There were also a couple of unconferencing sessions led by Gordon Clarke that got me thinking, again about the young people and social media.
Luther Tychonievich gave great ideas in his Building Data Models for the Research Process talk.
But the number one takeaway from the whole conference was from Uri Gonen’s talk about the Family Graph API. I was firstly impressed by the simplicity of the API (Application Programming Interface) and the thoughtfulness that went into it. I was secondly impressed on how MyHeritage is going out of their way to work with developers. I could have got an API key that very second and Uri would have been happy to work with me to ensure I had all the resources I needed.
MyHeritage further impressed me. Mark Olson, their Business Development Manager remembered me immediately from 2 years ago at RootsTech 2012. When I went to the MyHeritage booth for one of the free 6-month Premium Plus packages that they were offering to the first 500 people after the Friday keynote, Mark said to me “You don’t need one of these. I’ll set you up.” Talking to Mark, he is extremely happy working for MyHeritage. He says they are a great company to work for. And it’s true. You can see this in all the MyHeritage people. I only said hi and didn’t really talk to Daniel Horowitz this year, as he was the Eveready bunny never stopping but always talking to everyone.
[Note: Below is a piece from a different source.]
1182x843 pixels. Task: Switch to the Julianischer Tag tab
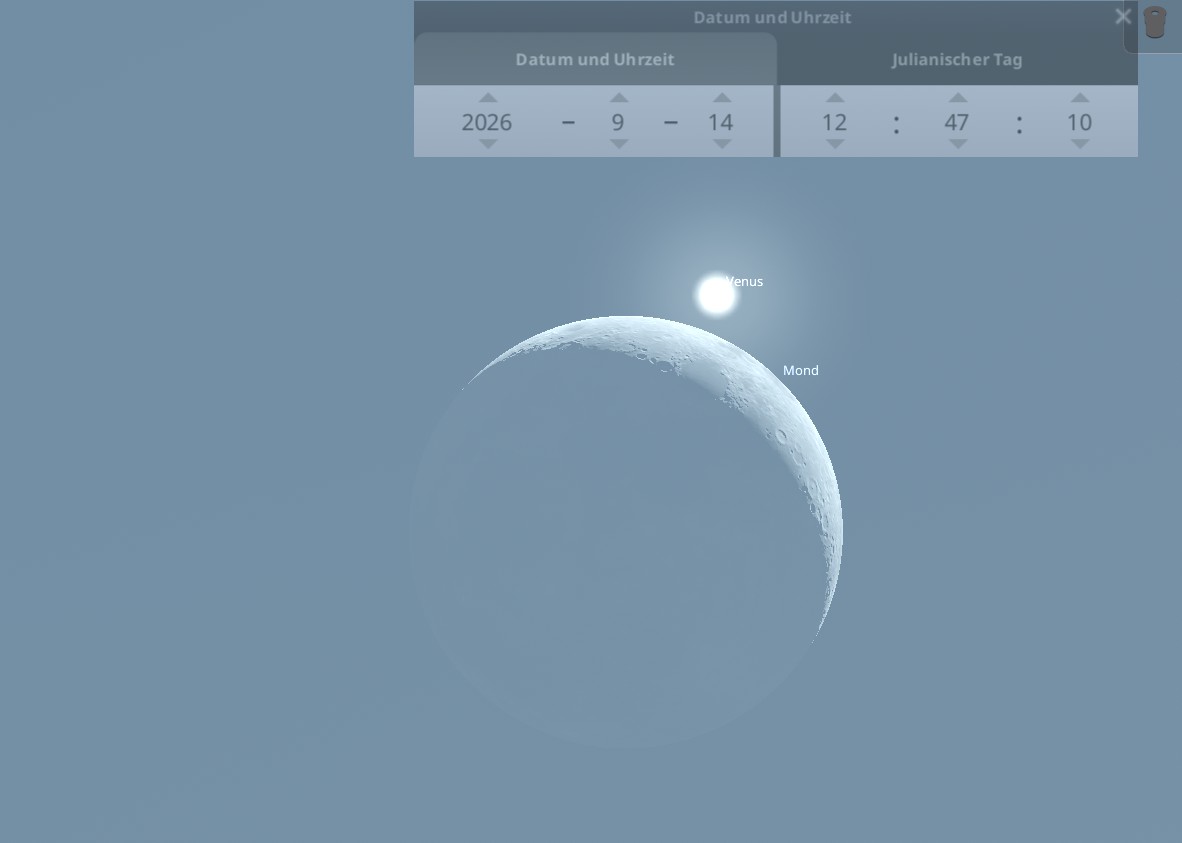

Top this off by the excellent ratings on GenSoftReviews that MyHeritage’s Family Tree Builder program has been getting lately. Look closely and you’ll see that a lot of the reviews are complimenting MyHeritage on their customer service – which is a very impressive thing to be doing correctly. See also James Tanner’s post from earlier today about his impression of MyHeritage titled: My Heritage - Vision to Become the Leading Genealogy Company.
Behold isn’t quite ready to include data transfer from and to the big databases via their APIs. But on the basis of my experiences at RootsTech 2014, I’m going to make this an important new goal in my roadmap for Behold. When I get to implementing this, it will definitely be the linkage to MyHeritage that I will work with first.